Restate the whole of the data verbatim, omitting nothing.

>>>>>

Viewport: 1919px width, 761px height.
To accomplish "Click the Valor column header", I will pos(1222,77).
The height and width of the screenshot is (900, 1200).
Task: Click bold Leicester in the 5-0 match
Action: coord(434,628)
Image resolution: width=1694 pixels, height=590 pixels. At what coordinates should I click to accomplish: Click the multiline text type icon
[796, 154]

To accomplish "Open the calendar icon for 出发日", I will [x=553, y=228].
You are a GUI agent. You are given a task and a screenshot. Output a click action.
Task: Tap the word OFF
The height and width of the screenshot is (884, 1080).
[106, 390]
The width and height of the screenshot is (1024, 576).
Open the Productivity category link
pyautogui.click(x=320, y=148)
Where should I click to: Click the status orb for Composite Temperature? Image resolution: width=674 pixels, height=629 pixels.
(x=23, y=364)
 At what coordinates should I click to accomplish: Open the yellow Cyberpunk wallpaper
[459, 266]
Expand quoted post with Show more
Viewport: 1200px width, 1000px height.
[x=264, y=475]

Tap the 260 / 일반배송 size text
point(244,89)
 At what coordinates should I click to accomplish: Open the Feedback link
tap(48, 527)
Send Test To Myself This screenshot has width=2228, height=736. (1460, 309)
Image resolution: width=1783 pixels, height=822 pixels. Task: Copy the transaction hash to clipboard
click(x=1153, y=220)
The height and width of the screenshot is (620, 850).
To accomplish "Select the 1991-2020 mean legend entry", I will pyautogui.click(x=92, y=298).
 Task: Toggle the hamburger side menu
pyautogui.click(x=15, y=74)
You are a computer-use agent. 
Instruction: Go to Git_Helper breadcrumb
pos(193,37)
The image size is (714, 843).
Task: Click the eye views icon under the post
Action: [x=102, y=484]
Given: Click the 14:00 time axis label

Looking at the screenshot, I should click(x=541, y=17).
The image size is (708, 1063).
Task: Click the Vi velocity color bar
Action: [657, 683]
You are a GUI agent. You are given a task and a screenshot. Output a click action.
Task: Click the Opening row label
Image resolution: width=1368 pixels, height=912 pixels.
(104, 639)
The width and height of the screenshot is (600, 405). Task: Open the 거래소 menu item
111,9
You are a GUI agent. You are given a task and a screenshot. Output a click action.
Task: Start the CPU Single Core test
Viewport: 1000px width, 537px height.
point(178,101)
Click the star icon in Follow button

<<<<<

__REPLY TO THE TASK__:
Viewport: 1919px width, 761px height.
To accomplish "Click the Valor column header", I will pos(1222,77).
The height and width of the screenshot is (900, 1200).
Task: Click bold Leicester in the 5-0 match
Action: coord(434,628)
Image resolution: width=1694 pixels, height=590 pixels. At what coordinates should I click to accomplish: Click the multiline text type icon
[796, 154]

To accomplish "Open the calendar icon for 出发日", I will [x=553, y=228].
You are a GUI agent. You are given a task and a screenshot. Output a click action.
Task: Tap the word OFF
The height and width of the screenshot is (884, 1080).
[106, 390]
The width and height of the screenshot is (1024, 576).
Open the Productivity category link
pyautogui.click(x=320, y=148)
Where should I click to: Click the status orb for Composite Temperature? Image resolution: width=674 pixels, height=629 pixels.
(x=23, y=364)
 At what coordinates should I click to accomplish: Open the yellow Cyberpunk wallpaper
[459, 266]
Expand quoted post with Show more
Viewport: 1200px width, 1000px height.
[x=264, y=475]

Tap the 260 / 일반배송 size text
point(244,89)
 At what coordinates should I click to accomplish: Open the Feedback link
tap(48, 527)
Send Test To Myself This screenshot has width=2228, height=736. (1460, 309)
Image resolution: width=1783 pixels, height=822 pixels. Task: Copy the transaction hash to clipboard
click(x=1153, y=220)
The height and width of the screenshot is (620, 850).
To accomplish "Select the 1991-2020 mean legend entry", I will pyautogui.click(x=92, y=298).
 Task: Toggle the hamburger side menu
pyautogui.click(x=15, y=74)
You are a computer-use agent. 
Instruction: Go to Git_Helper breadcrumb
pos(193,37)
The image size is (714, 843).
Task: Click the eye views icon under the post
Action: [x=102, y=484]
Given: Click the 14:00 time axis label

Looking at the screenshot, I should click(x=541, y=17).
The image size is (708, 1063).
Task: Click the Vi velocity color bar
Action: [657, 683]
You are a GUI agent. You are given a task and a screenshot. Output a click action.
Task: Click the Opening row label
Image resolution: width=1368 pixels, height=912 pixels.
(104, 639)
The width and height of the screenshot is (600, 405). Task: Open the 거래소 menu item
111,9
You are a GUI agent. You are given a task and a screenshot. Output a click action.
Task: Start the CPU Single Core test
Viewport: 1000px width, 537px height.
point(178,101)
Click the star icon in Follow button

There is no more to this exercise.